TASK DIRECTIONS: The answer should consist of every line in the material below that has the word "agent".

INPUT DATA:

::::::

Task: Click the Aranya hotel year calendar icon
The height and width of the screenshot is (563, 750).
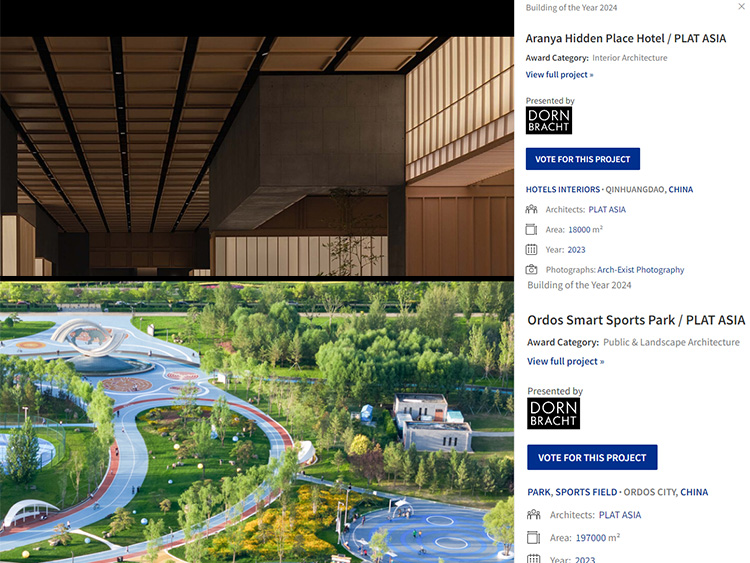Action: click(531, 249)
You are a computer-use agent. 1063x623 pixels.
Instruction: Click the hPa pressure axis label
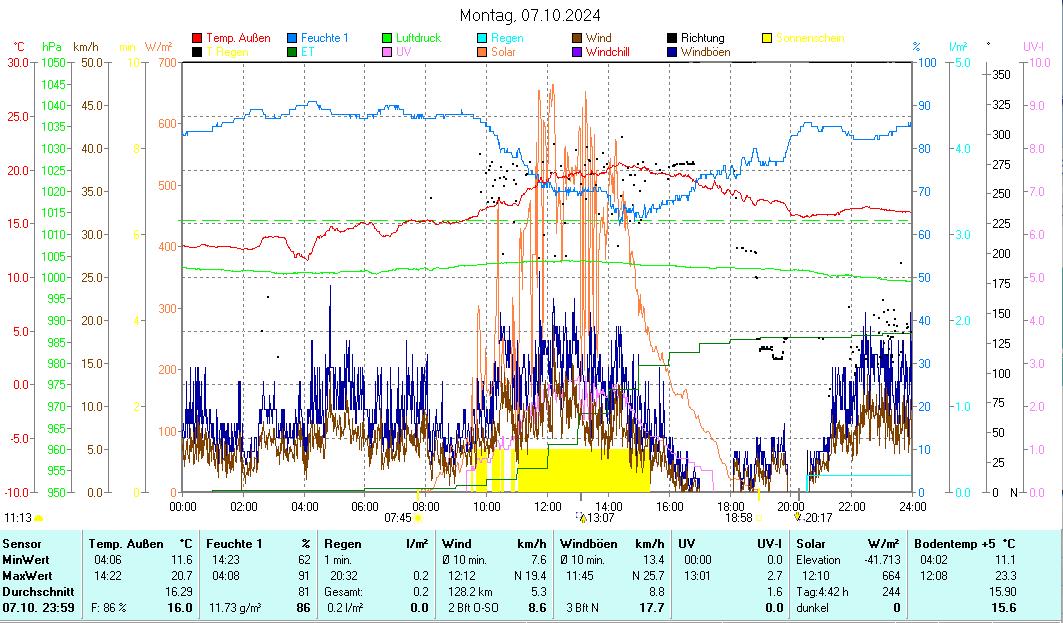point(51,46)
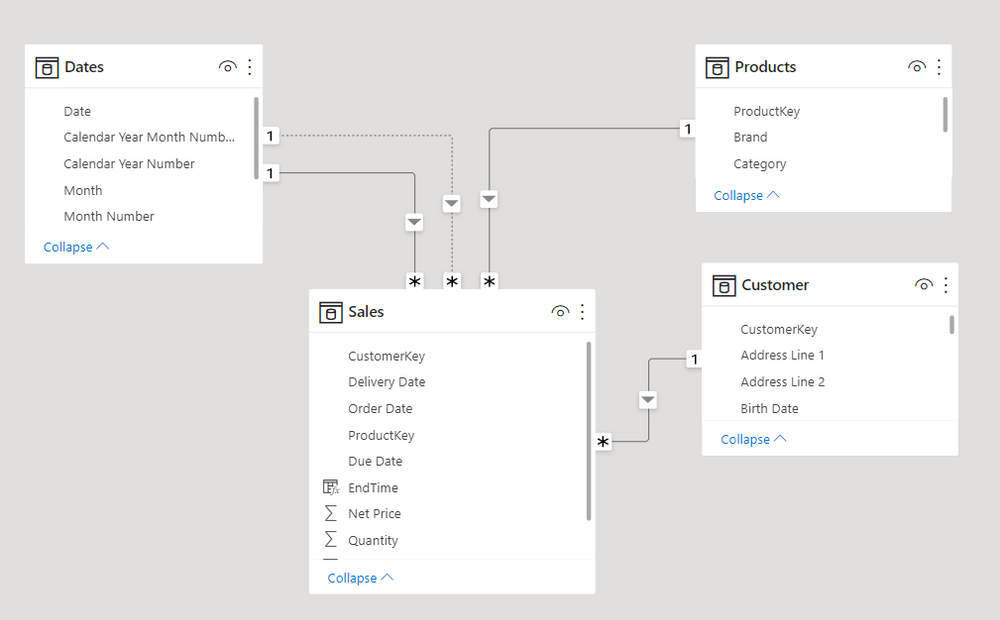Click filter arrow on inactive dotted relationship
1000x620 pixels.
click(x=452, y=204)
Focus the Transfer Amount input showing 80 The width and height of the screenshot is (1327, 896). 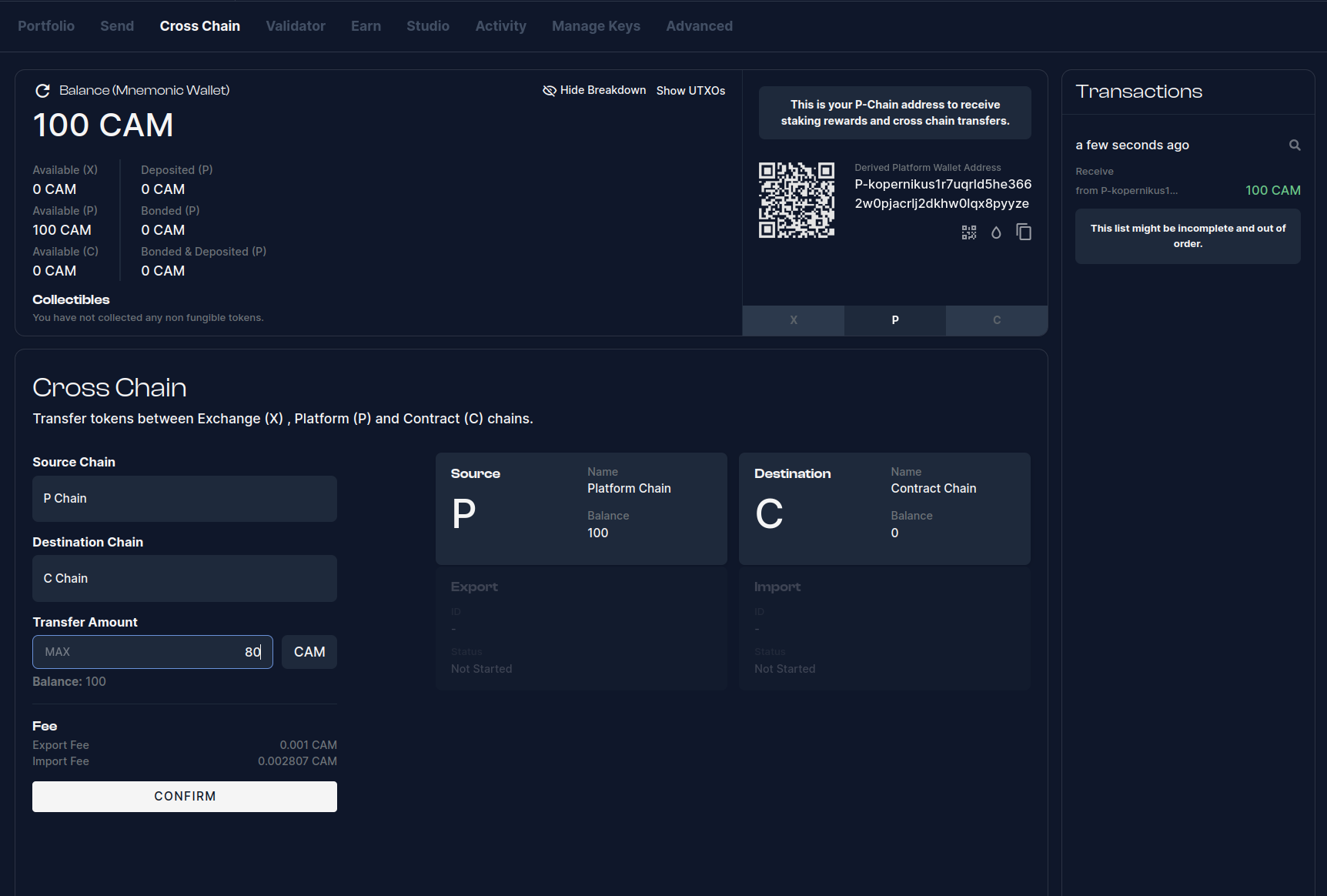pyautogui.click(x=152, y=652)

::::::

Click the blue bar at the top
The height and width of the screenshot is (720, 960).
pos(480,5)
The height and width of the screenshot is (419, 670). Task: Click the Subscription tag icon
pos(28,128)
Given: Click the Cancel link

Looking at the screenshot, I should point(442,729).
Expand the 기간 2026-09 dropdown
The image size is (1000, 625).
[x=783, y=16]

::::::

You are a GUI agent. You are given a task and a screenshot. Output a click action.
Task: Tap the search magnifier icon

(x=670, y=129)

::::::

FINAL ANSWER:
You are a computer-use agent. 1063x623 pixels.
You are a GUI agent. You are given a task and a screenshot. Output a click action.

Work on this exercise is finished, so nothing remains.